I had just purchased my first 35mm camera from a friend, and I spent that summer “experimenting,” meaning taking a whole bunch of pictures in hopes of capturing something that looked remotely tasteful and artistic. I had already cut my teeth, so to speak, working on the Dunn yearbook staff in the school’s makeshift darkroom. I went through rolls of film, both black and white and colour, that summer — the awkward, heavy-set high school kid trying to express himself through photography. Looking back on a few surviving prints taken that summer, I think it’s safe to say that my future was going to be with the written word rather than the captured image.
I had been aware of Terry Fox’s Marathon of Hope by watching Knowlton Nash on CBC’s The National. It seemed an incredibly brave and earnest dream: to cross Canada on an artificial limb to raise money and awareness for cancer research. Today such marathons and feats of courage are almost commonplace for people determined to fight for a heartfelt cause. But in 1980, the whole world discovered and cheered on the dream of one young Canadian, and marvelled at his courage and his perseverance.
The day Terry hit the Sault, hundreds and hundreds of people lined his route to catch a glimpse. Little did we know the history we were all witnessing. I was there, with my camera, having already been out pursuing the elusive frameable photo. I was driving around town looking for inspiration and found myself in the then-woody area behind the “P” Patch. As I was turning onto McNabb from Pentagon, I saw that I was just ahead of Terry’s entourage. I parked quickly and illegally at the intersection, grabbed my camera and ran out to take a picture of Terry as he passed.
But I had to run to get a good shot, and I ran almost to the intersection of McNabb and Pine to get this picture of him in our city that great August day. It was the only one that did not come out blurry, and its composition isn’t great, but to me, it’s the best picture I have ever taken.
Terry’s time in the Sault was lengthened a bit when he broke a cable on his artificial limb. In typical Sault fashion, he was helped by a welder who happened to hear of the trouble and immediately offered his help.
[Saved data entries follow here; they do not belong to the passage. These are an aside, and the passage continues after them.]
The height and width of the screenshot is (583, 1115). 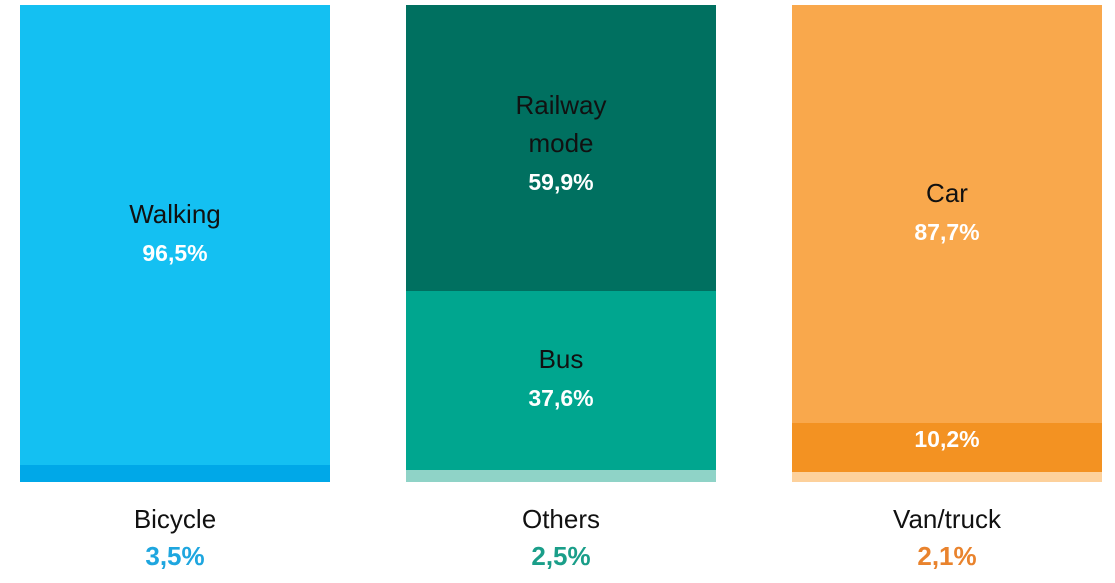 I want to click on below-label: Bicycle 3,5%, so click(x=175, y=537).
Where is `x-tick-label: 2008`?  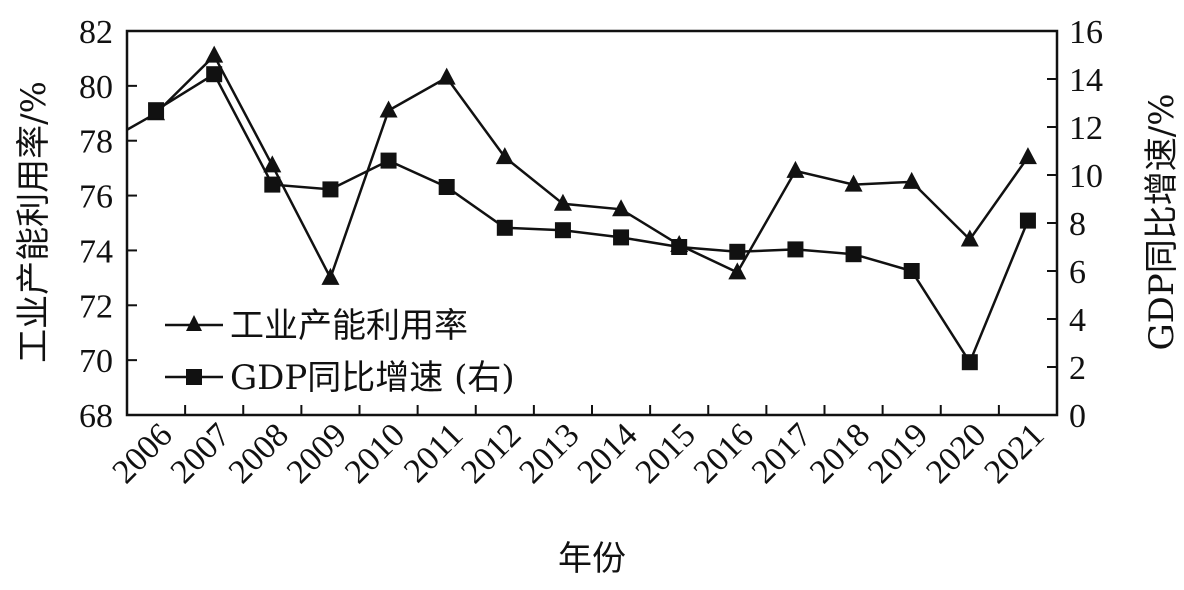 x-tick-label: 2008 is located at coordinates (259, 453).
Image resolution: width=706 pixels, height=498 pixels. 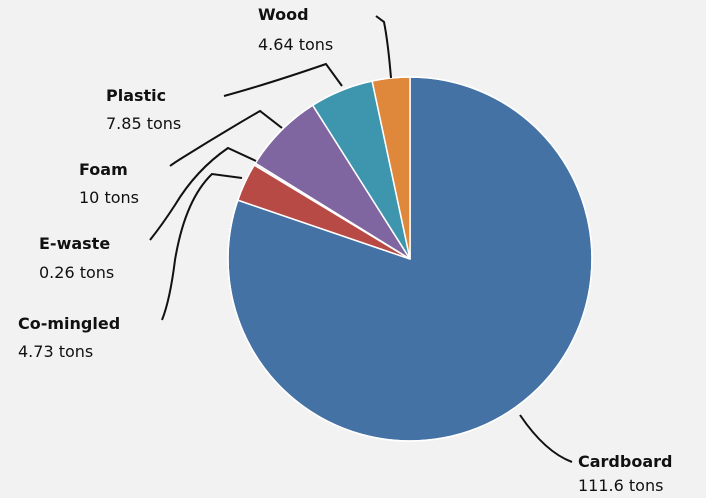 I want to click on slice-value-plastic: 7.85 tons, so click(x=144, y=124).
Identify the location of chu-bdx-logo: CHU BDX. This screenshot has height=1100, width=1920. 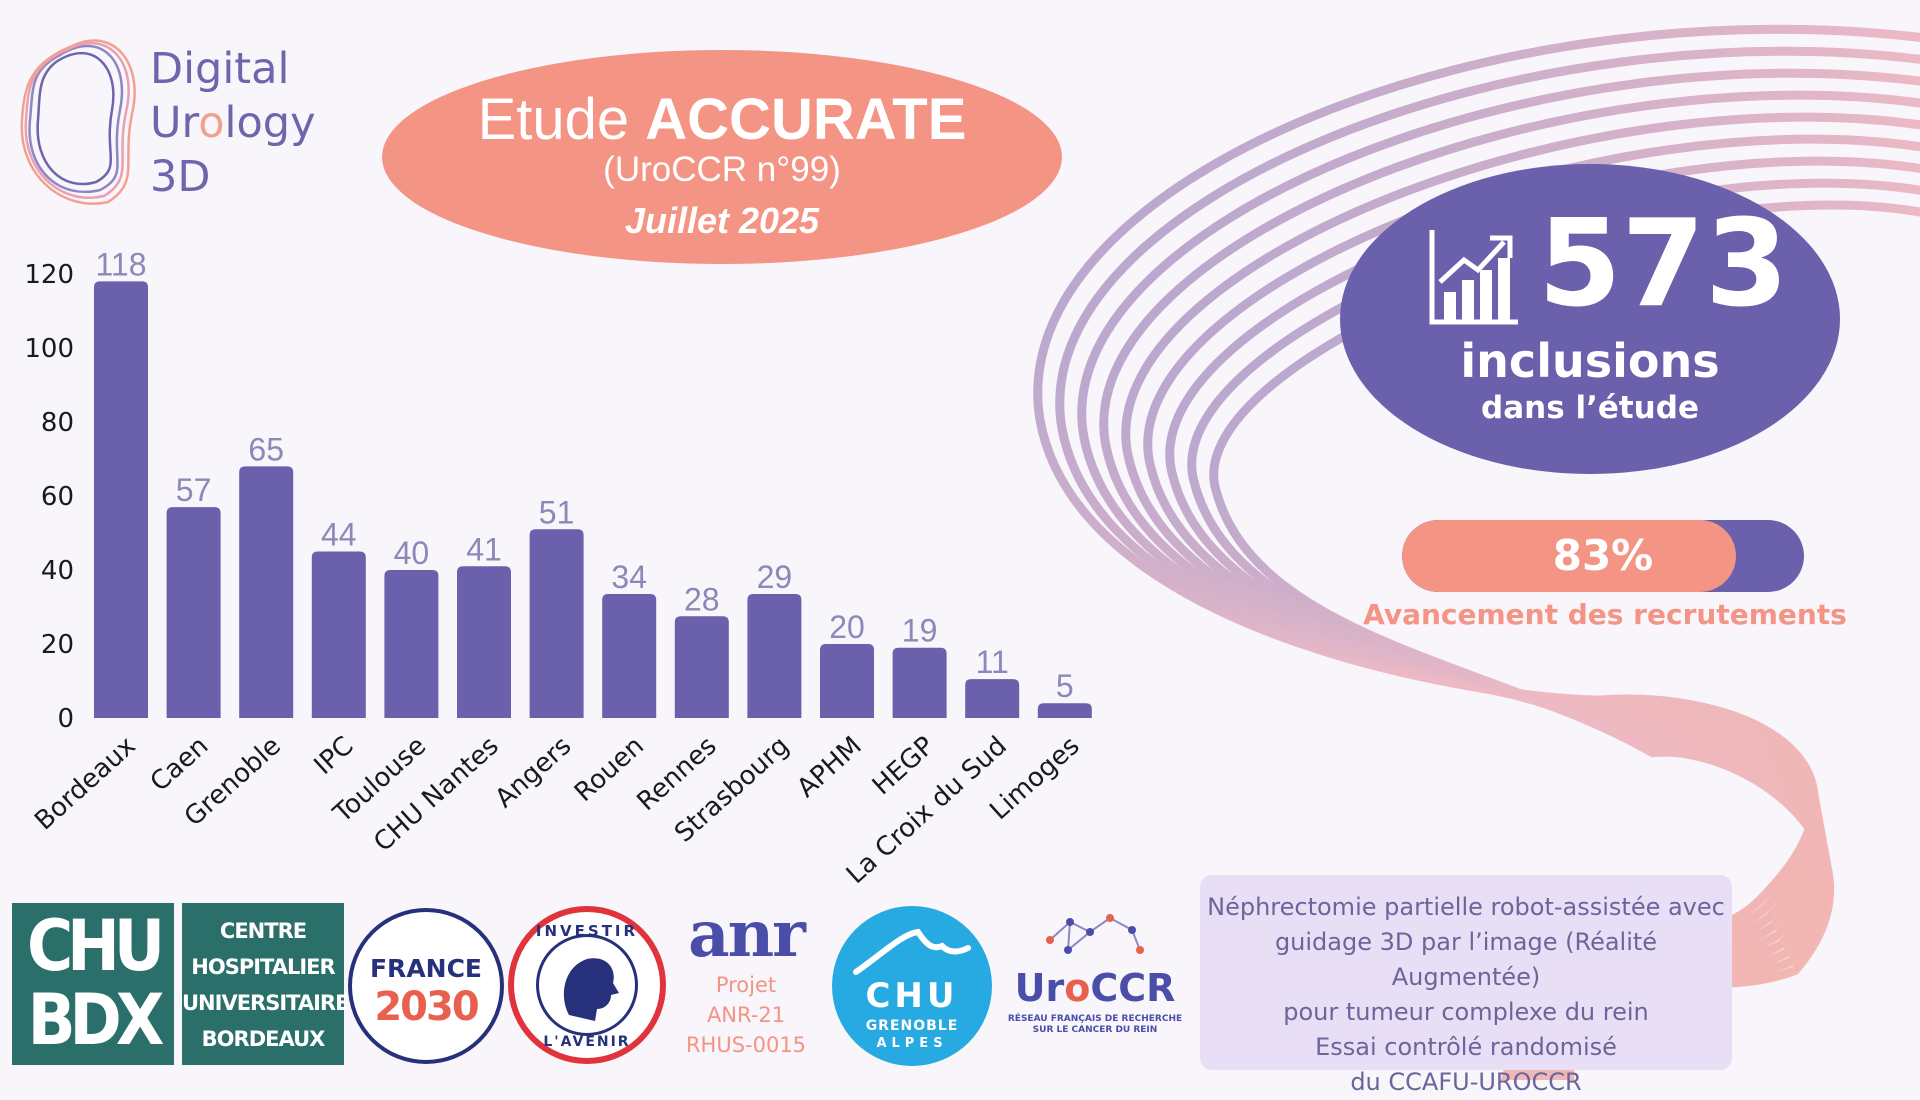
(93, 984).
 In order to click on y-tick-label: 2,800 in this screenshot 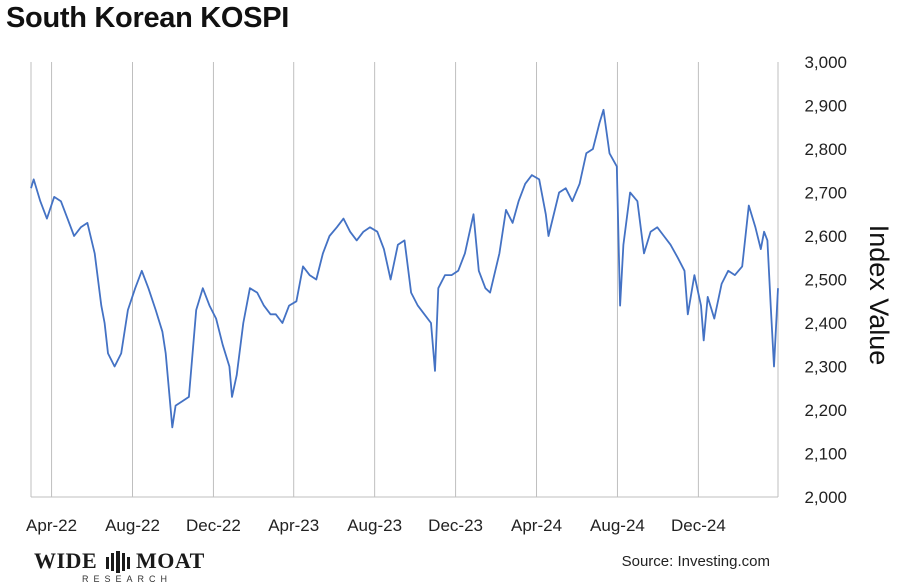, I will do `click(826, 150)`.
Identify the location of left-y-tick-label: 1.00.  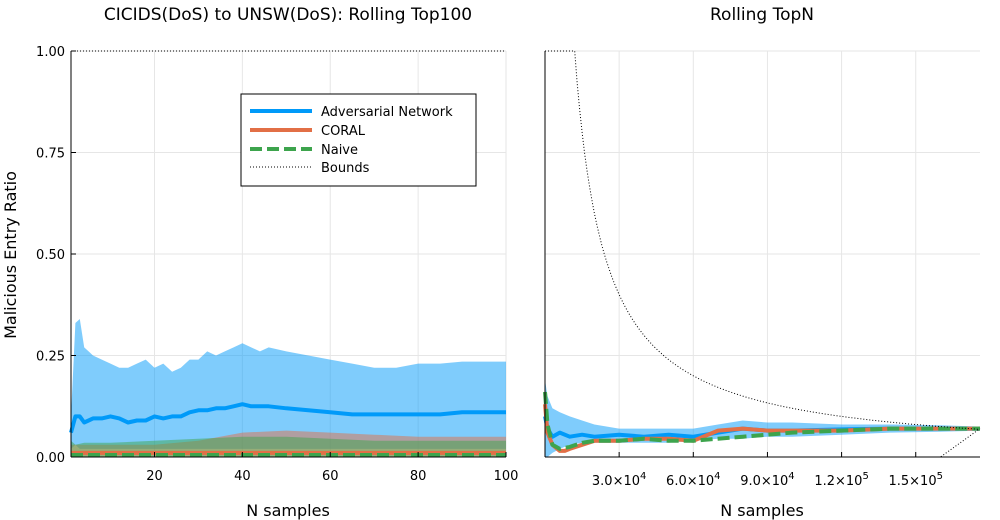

The limb was repaired, and Terry was on his way again.
Terry is now indeed a citizen of the world, and his courage and determination go on in the generations that have grown up with him as a hero — a hero in the most meaningful sense of the word. Please remember to donate to the Terry Fox Run or to the Canadian Cancer Society in honour of Terry and in honour of those who fight equally bravely and determinedly every day.